The brain is still the overall winner in many fields when it comes to numbers. However, because of its other commitments, the brain is less efficient when a person tries to use it for one specific function. The brain is as we can put it, a general purpose processor when compared to the computer. It therefore loses out when it comes to efficiency and performance. We have given the estimate for total human performance at 100 million MIPS, but the level of efficiency for which this can be applied to any task may only be a small fraction of the total. (this fraction depends on the adaptibilty of the brain to the task)
Deep Blue, the chess machine that bested world chess champion Garry Kasparov in 1997, used specialized chips to process chess moves at a the speed equivalent to a 3 million MIPS universal computer. This is 1/30 of the estimate for total human performance. Since it is plausible that Kasparov, probably the best human player ever, can apply his brain power to the strange problems of chess with an efficiency of 1/30, Deep Blue's near parity with Kasparov's chess skill supports the theory of the level of efficiency of total performance. ( Garry Kasparov beat Deep Blue with a very close, 2 -1 )
Comparison between conventional computers and neural networks
One of the major advantages of the neural network is its ability to do many things at once. With traditional computers, processing is sequential--one task, then the next, then the next, and so on. The idea of threading makes it appear to the human user that many things are happening at one time. For instance, the Netscape throbber is shooting meteors at the same time that the page is loading. However, this is only an appearance; processes are not actually happening simultaneously.
The artificial neural network is an inherently multiprocessor-friendly architecture. Without much modification, it goes beyond one or even two processors of the von Neumann architecture. The artificial neural network is designed from the onset to be parallel. Humans can listen to music at the same time they do their homework--at least, that's what we try to convince our parents in high school. With a massively parallel architecture, the neural network can accomplish a lot in less time. The tradeoff is that processors have to be specifically designed for the neural network.
The ways in which they function
Another fundamental difference between traditional computers and artificial neural networks is the way in which they function. While computers function logically with a set of rules and calculations, artificial neural networks can function via images, pictures, and concepts.
Based upon the way they function, traditional computers have to learn by rules, while artificial neural networks learn by example, by doing something and then learning from it. Because of these fundamental differences, the applications to which we can tailor them are extremely different. We will explore some of the applications later in the presentation.

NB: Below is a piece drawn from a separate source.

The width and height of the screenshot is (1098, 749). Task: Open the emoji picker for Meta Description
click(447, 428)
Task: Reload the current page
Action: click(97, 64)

The "connections" or concepts learned by each type of architecture is different as well. The von Neumann computers are programmable by higher level languages like C or Java and then translating that down to the machine's assembly language. Because of their style of learning, artificial neural networks can, in essence, "program themselves." While the conventional computers must learn only by doing different sequences or steps in an algorithm, neural networks are continuously adaptable by truly altering their own programming. It could be said that conventional computers are limited by their parts, while neural networks can work to become more than the sum of their parts.
The speed of each computer is dependant upon different aspects of the processor. Von Neumann machines requires either big processors or the tedious, error-prone idea of parallel processors, while neural networks requires the use of multiple chips customly built for the application.